## [Problem]
Needed from the data below: every line from the one with "Image resolution: width=768, height=2142." up to and including the one with "Muecken (99, 759)", repeated exactly and with nothing else.

Top of Exercise material

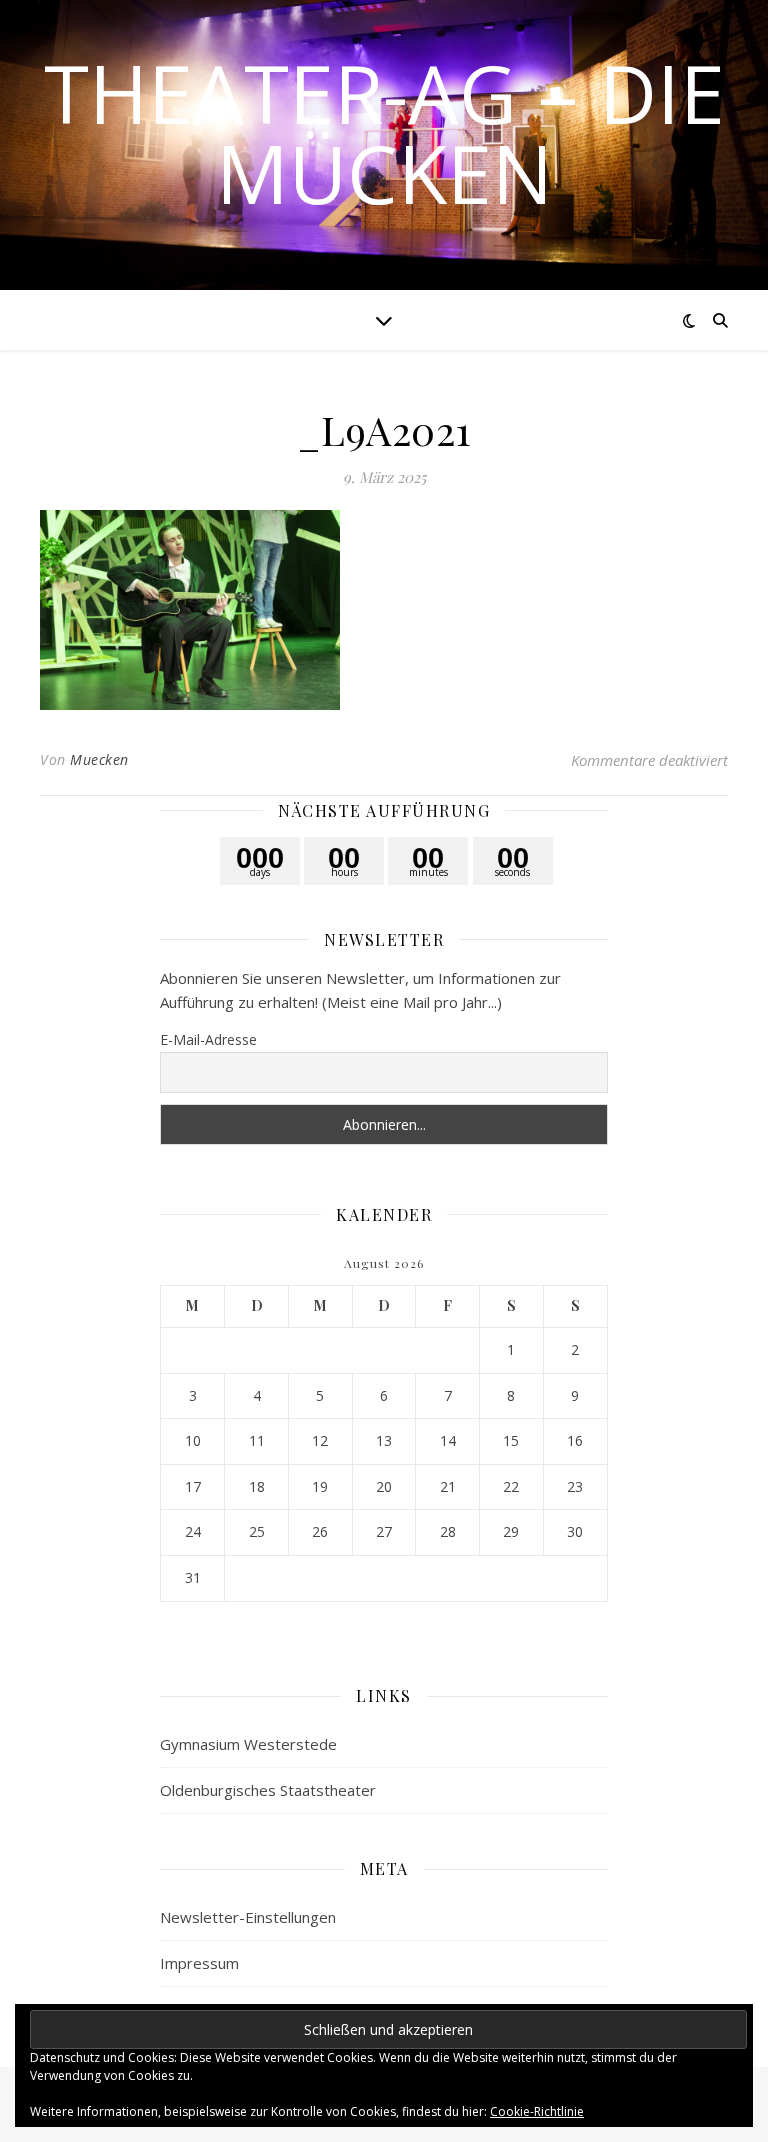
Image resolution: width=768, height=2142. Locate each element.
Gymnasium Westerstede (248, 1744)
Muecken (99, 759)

Bottom of Exercise material
Top of Exercise material

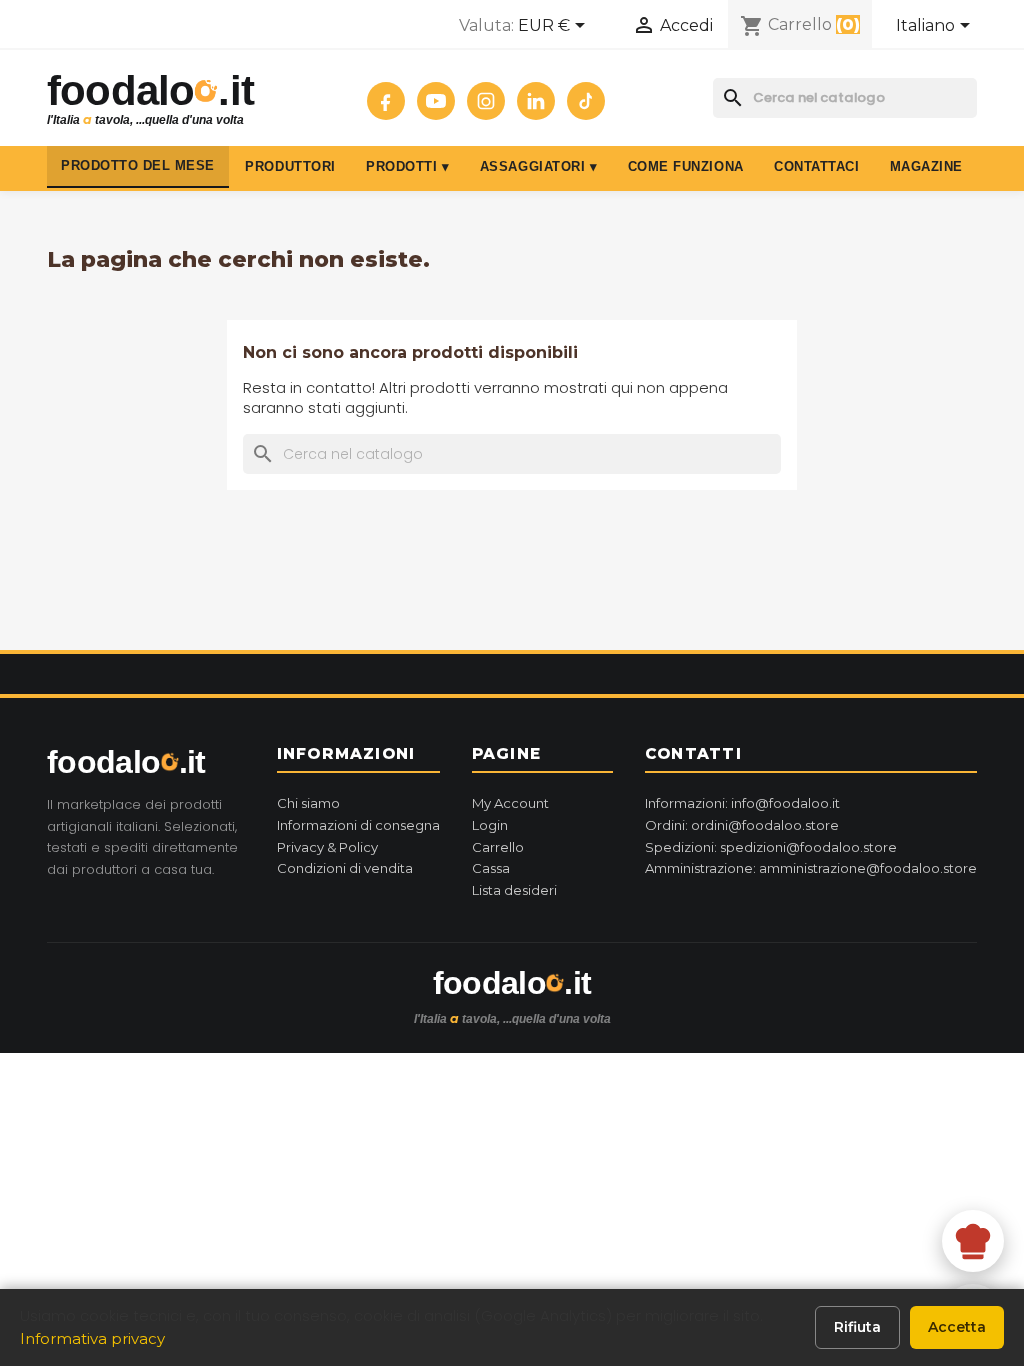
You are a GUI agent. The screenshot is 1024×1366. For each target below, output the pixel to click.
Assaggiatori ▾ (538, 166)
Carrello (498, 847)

Bottom of Exercise material

## [Completed task]
Image resolution: width=768, height=2142. Locate each element.
Gymnasium Westerstede (248, 1744)
Muecken (99, 759)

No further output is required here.